> [WHAT YOU WILL DO] Edit the rows from the start through the line containing "Looking at the" by replacing "button" with "control", keeping everything else the same. Leave the pictures out of your answer.

> [DATA PROVIDED]
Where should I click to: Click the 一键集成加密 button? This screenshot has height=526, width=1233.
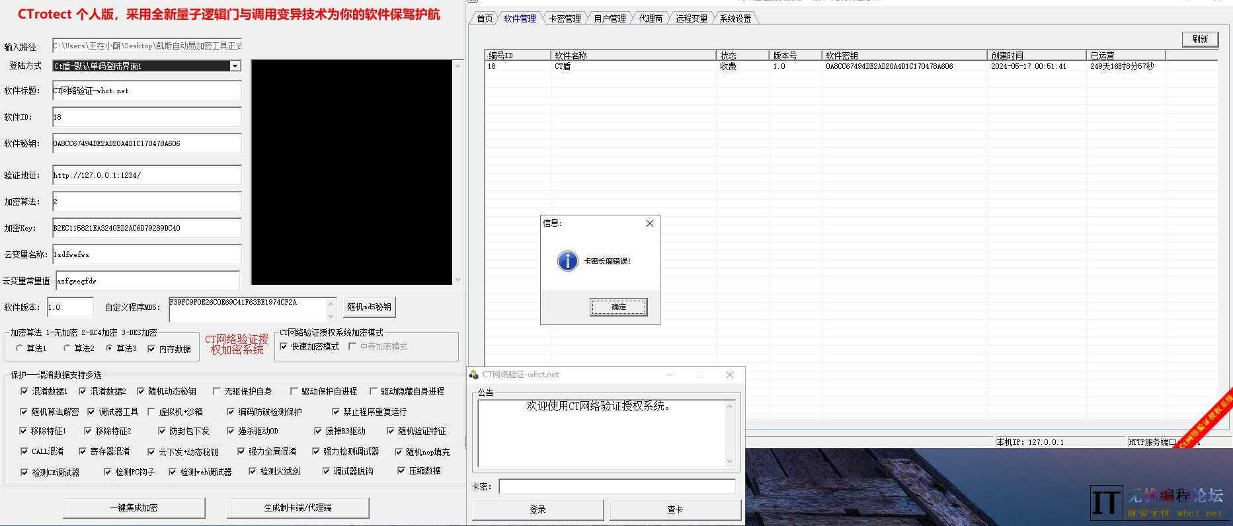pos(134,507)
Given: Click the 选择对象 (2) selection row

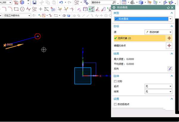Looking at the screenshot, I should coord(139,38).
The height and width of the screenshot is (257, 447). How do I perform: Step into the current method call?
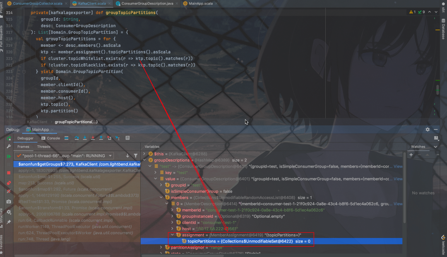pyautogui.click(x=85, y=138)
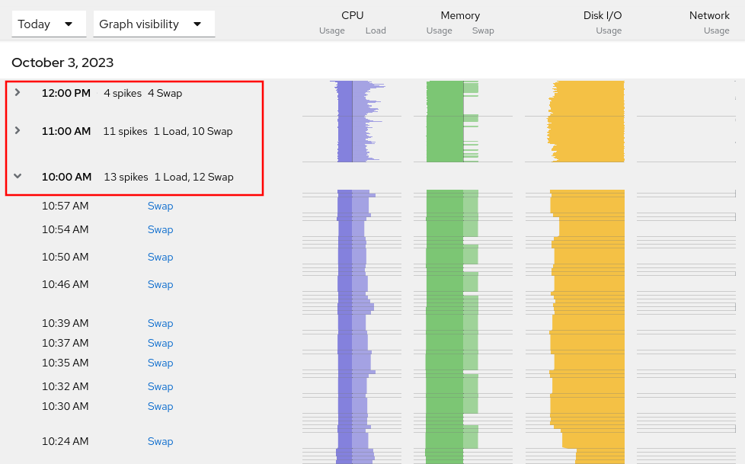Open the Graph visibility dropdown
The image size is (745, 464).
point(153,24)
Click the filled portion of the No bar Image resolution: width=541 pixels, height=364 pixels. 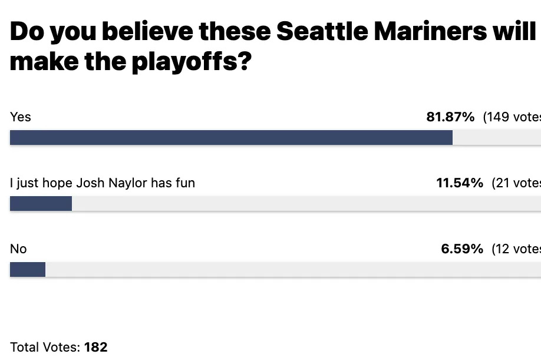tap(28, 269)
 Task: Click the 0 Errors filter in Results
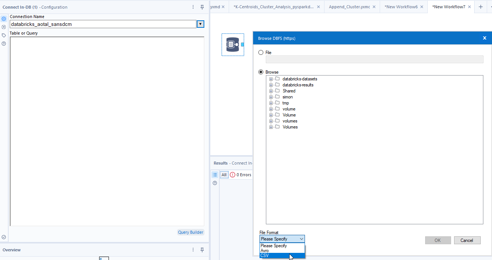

> [ANSWER TO THE TASK]
Where should I click to: Click the 一键集成加密 control? This screenshot has height=526, width=1233.
pos(134,507)
Given: Click the 选择对象 (2) selection row

Looking at the screenshot, I should coord(139,38).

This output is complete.